A few years ago, I found myself in the middle of a friendship break-up. Yes, those exist and yes, they hurt just as much as romantic ones. After a decade of inside jokes, midnight IPL screenings, endless backyard cricket tournaments (with “one tip one hand” rules hotly contested), heated Sachin vs. Kohli debates, and animated replays of Dhoni's 2011 World Cup six, my closest friend and I drifted apart.
At first, it felt like being dropped from the playing XI after a long season one where even cricket memes and fantasy league banter couldn’t reach me. But as the silence stretched, I noticed something profound: without the noise of constant compromise, I could hear my own commentary again.
Here’s what Dostoevsky’s simple sentence taught me:
Test Cricket.
Suffering Isn't the End; It’s a Telescope
Boundaries Are Beautiful, Not Brutal
Humour Heals Faster Than Overthinking
Gratitude Grows in Empty Spaces
Pain Passes; Lessons Linger
- In the dark, you don’t see less you see farther. Like spotting stars from an empty cricket ground after the floodlights switch off. Losing a friendship gave me clarity about what I value: reciprocity, respect, and the occasional shared moments of food and small indoor matches of our own when it spiked so much interest that we couldnt just bear watching a cricket match only we had to play now too to calm our hunger down. Let's face it Test matches do tend to get boring sometimes too but we often require knowledgable ones by our side during any day of its play.
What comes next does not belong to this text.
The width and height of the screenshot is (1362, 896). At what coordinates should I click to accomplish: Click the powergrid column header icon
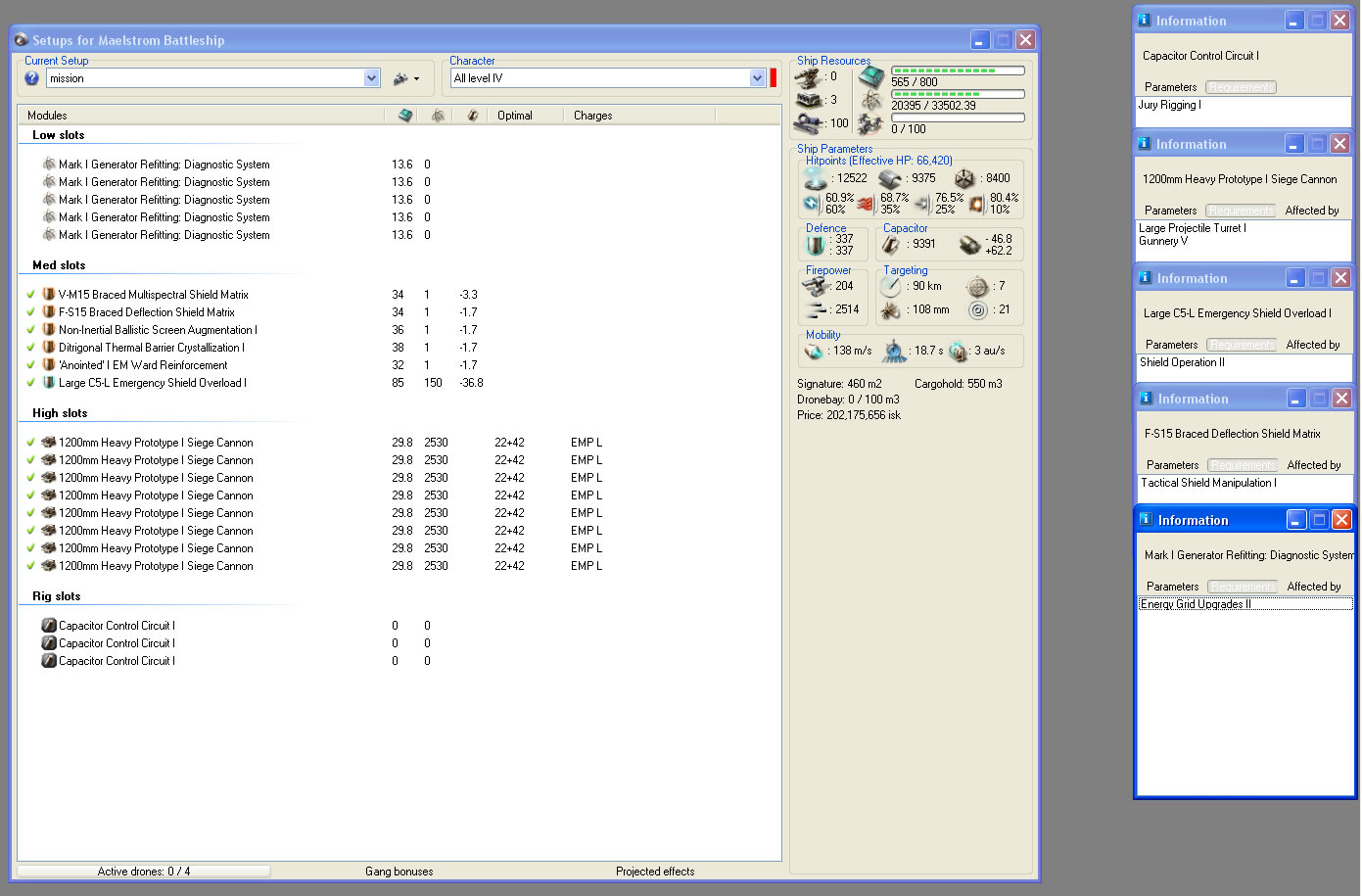tap(438, 116)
- I once said yes to everything Sunday morning nets I couldn’t wake up for, late night World Cup replays I didn’t have energy for, and endless team strategy rants that left me drained. A wise therapist (and an even wiser chaiwala outside our local cricket club) once told me: “If you don’t draw the line, people will make you field at fine leg forever.”
- After weeks of moaning about the lost friendship, I accidentally sent a voice note meant for my Dream11 group to my ex-friend. It contained me saying, “Bro, should I drop Rohit Sharma? My luck’s worse than RCB in knockout matches.” Embarrassment turned into giggles. Sometimes, the universe reminds us not to take every innings or duck too seriously.
- Without the overgrown weeds of a tiring friendship, other connections blossomed. I reconnected with old college buddies over gully cricket marathons, laughed more with colleagues over IPL auctions, and (crucially) learned to enjoy solo stadium visits where the only issue at times arise is that we don't often get to see the match with convenient view and mostly getting seated at top farthest away from the pitch seats where cricketers look like a bunch of small ants running around.
- Like the last over before stumps or that final over thriller at Wankhede hard times make the soft moments sparkle. Today, I value people who meet me halfway and I walk away sooner from those who don’t bring sportsmanship or samosas.
And sometimes, one of those stars might just be your own goofy, resilient, cricket loving self.